— Task instructions —
1. Answer each question from the account of Martin's pancreatic cancer, one answer per line, marked (a), (b), (c).
(a) How many months of chemotherapy did Martin have before the surgery?
(b) What rank was Martin given last month?
(c) What percentage of people with pancreatic cancer will live five years beyond diagnosis?
2. For each statement, say yes or no according to the account of Martin's pancreatic cancer, and quote the words that decide it.
(a) The operation lasted seven hours.
(b) Karen and Martin had been married for twenty years.
(c) CT scans before surgery had shown the cancer in other organs.
3. Return the part of the account of Martin's pancreatic cancer that runs from "Married to Cavan" down to "years beyond diagnosis.", copied word for word.

BEGIN Text under study

Karen described the devastating moment she found out her husband's cancer had spread. "While the treatment was successful in reducing the tumour, the cancer had started to spread by the time we got to surgery in May of this year.
“The best hope was a complicated surgical procedure to remove part of the pancreas and the tumour. After nine months of very aggressive chemotherapy and then a course of radiotherapy to reduce the tumour, we got the good news that he was finally a candidate for this surgery - the Whipple. The tumour had shrunk away from the portal vein enough to enable the surgeon to attempt the procedure. It was a seven hour operation and all the potential risks and side effects were outlined to me: death on the operating table, a spread to the lymph nodes and not being able to remove the tumour because of where it was.
“The possibility of the cancer having spread to the other organs was not really considered as nothing had been picked up in CT scans prior to surgery. So it was devastating to get the call that they had found two tiny white spots in his liver during surgery and they had come back as cancerous. It was even more devastating to be the person an hour later who was there at his side when he opened his eyes in recovery and gave me a thumbs up, only for me to have to shake my head with tears in my eyes and respond with a thumbs down. But that’s the impact of pancreatic cancer, the absolute crucifying blow to families who have to live with the consequences of this ‘environmental’ cancer. The spread of the cancer meant we had no hope".
Karen detailed adjusting to Martin’s terminal diagnosis and how the family got on with life. “Martin recovered from surgery well enough to make it home for his son’s First Holy Communion a week later, while we adjusted to a terminal diagnosis. When we returned for a follow up scan in August, they indicated it had spread to the liver and the colon and despite starting another round of chemotherapy he started to deteriorate rapidly.
“Despite what feels now like way too short a time, our last 18 months have not all been about cancer and this fight. Life goes on, particularly when you have three young children. It's about birthdays and milestones at school, and cups of coffee, and getting a game of golf on occasion or buying a new bike even if he did only get to ride it about three times”.
While on treatment, a determined Martin underwent two rounds of interviews and was made garda sergeant last month. “It was a real source of pride in his final days. It was about truly learning the meaning of good friends and how important family really are to keeping the show on the road, and also about hospitals and all the amazing staff who become much more than health sector workers when they are by your bed night and day in your darkest days”.
Married to Cavan native Martin the past 12 years, Karen is speaking out to shine a light on this “cruel disease” for Pancreatic Awareness Month. “Two tiny white spots, less than two millimetres each, that’s what the surgeon said. Two tiny white spots that made all the difference in our lives. The difference between hope and despair, between a possible chance at a future and no future at all, between watching him survive cancer and watching him die from cancer.
“It’s one of the worst cancers out there - the stats aren’t good. It is the only major cancer with a single digit survival rate. Just nine percent of people with pancreatic cancer will live five years beyond diagnosis.
“I know so many other families have gone through and continue to go through losing a loved one to cancer.
“This month seeks to raise awareness of pancreatic cancer and I want to shine a spotlight on the painful legacy so we may one day start to change this story for another family,” she added.

END Text under study
BEGIN Data for review

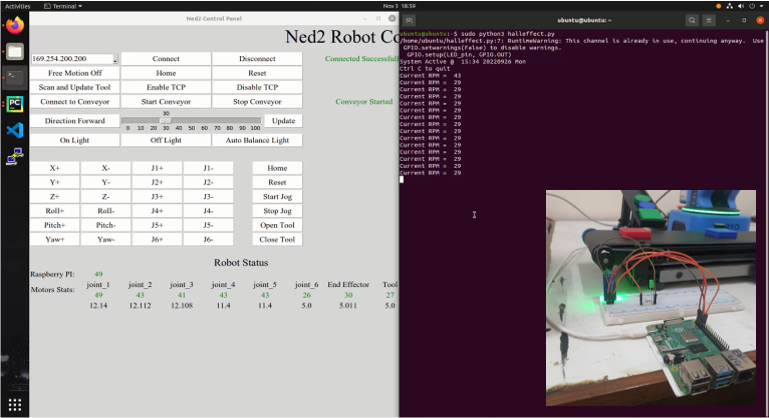Open the Activities overview
The width and height of the screenshot is (769, 418).
point(17,6)
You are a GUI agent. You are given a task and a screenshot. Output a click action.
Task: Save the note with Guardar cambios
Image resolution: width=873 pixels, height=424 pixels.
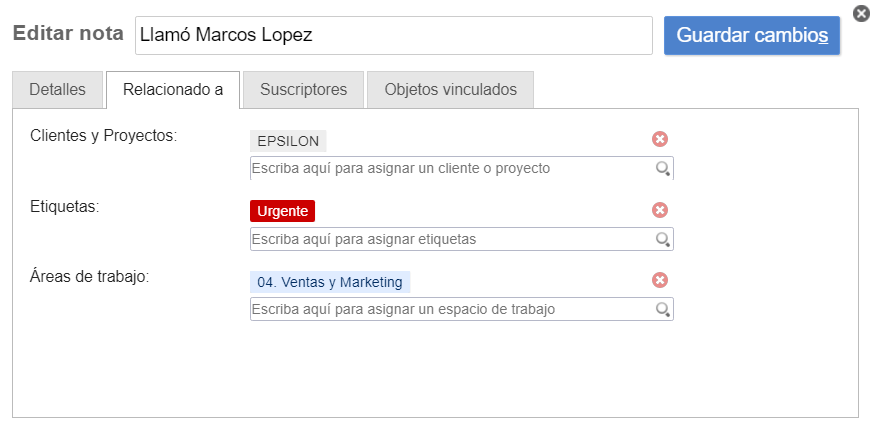click(752, 35)
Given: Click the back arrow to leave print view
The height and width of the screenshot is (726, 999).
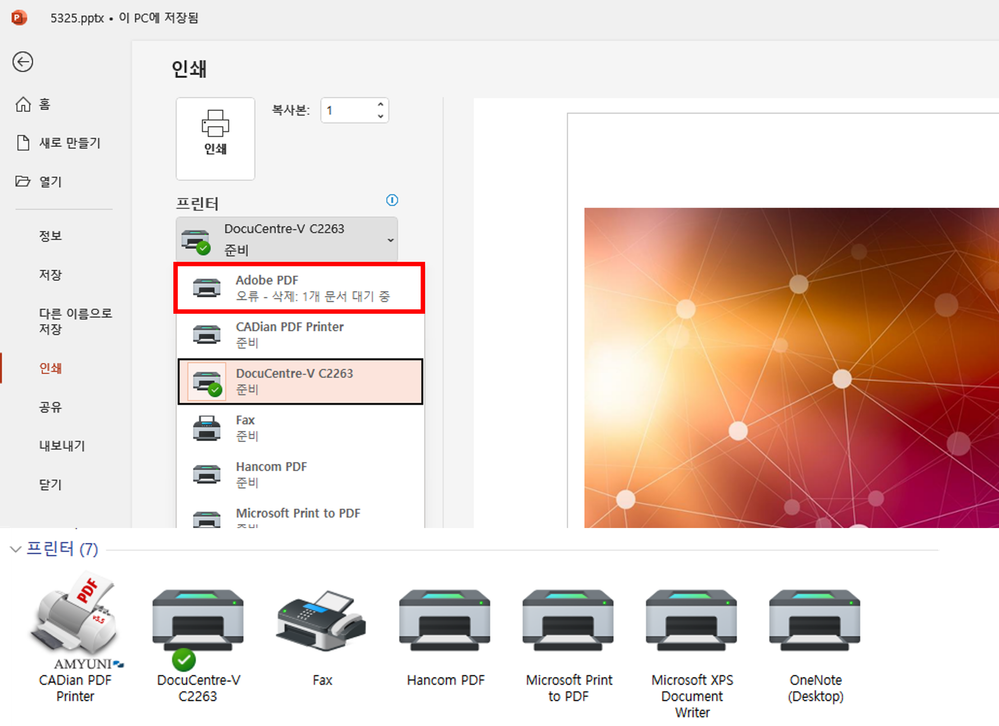Looking at the screenshot, I should 22,62.
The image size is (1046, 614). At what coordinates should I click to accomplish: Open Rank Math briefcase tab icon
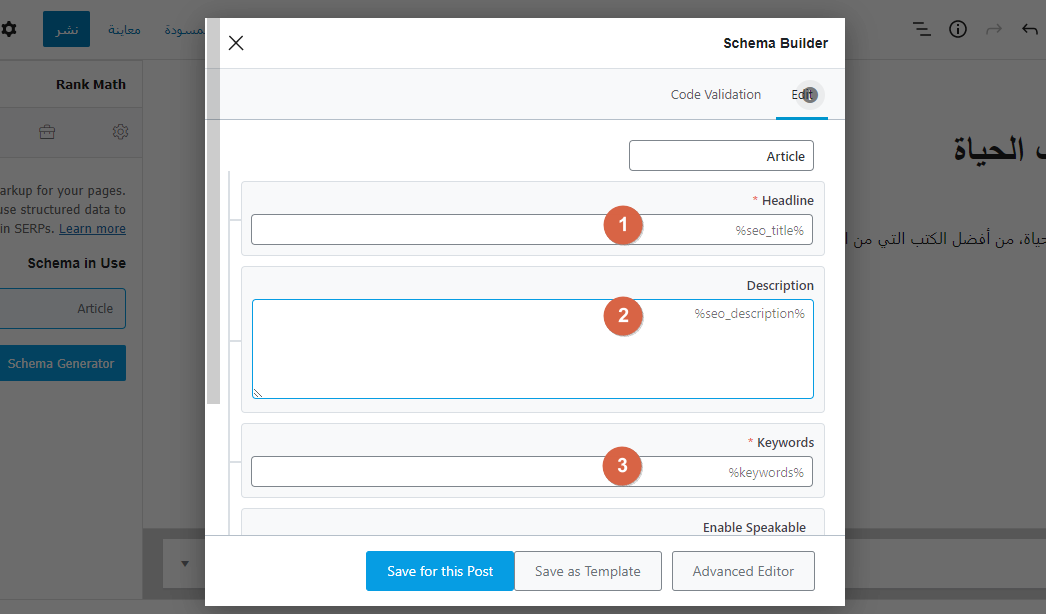[47, 132]
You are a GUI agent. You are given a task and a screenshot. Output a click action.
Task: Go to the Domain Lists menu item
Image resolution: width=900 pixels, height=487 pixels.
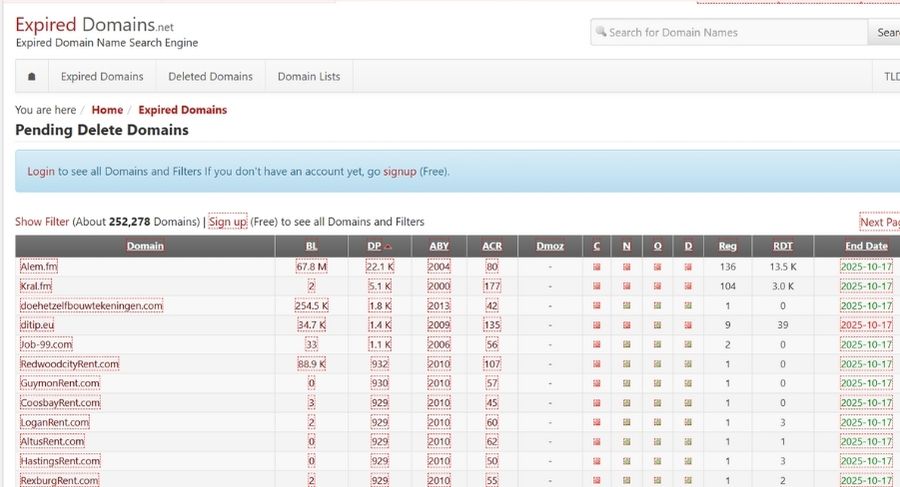click(308, 77)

END Data for review

— Solutions to the tasks —
1.
(a) Nine months.
(b) Garda sergeant.
(c) Nine percent.

2.
(a) Yes: "It was a seven hour operation"
(b) No: "Married to Cavan native Martin the past 12 years"
(c) No: "nothing had been picked up in CT scans prior to surgery"

3.
Married to Cavan native Martin the past 12 years, Karen is speaking out to shine a light on this “cruel disease” for Pancreatic Awareness Month. “Two tiny white spots, less than two millimetres each, that’s what the surgeon said. Two tiny white spots that made all the difference in our lives. The difference between hope and despair, between a possible chance at a future and no future at all, between watching him survive cancer and watching him die from cancer.
“It’s one of the worst cancers out there - the stats aren’t good. It is the only major cancer with a single digit survival rate. Just nine percent of people with pancreatic cancer will live five years beyond diagnosis.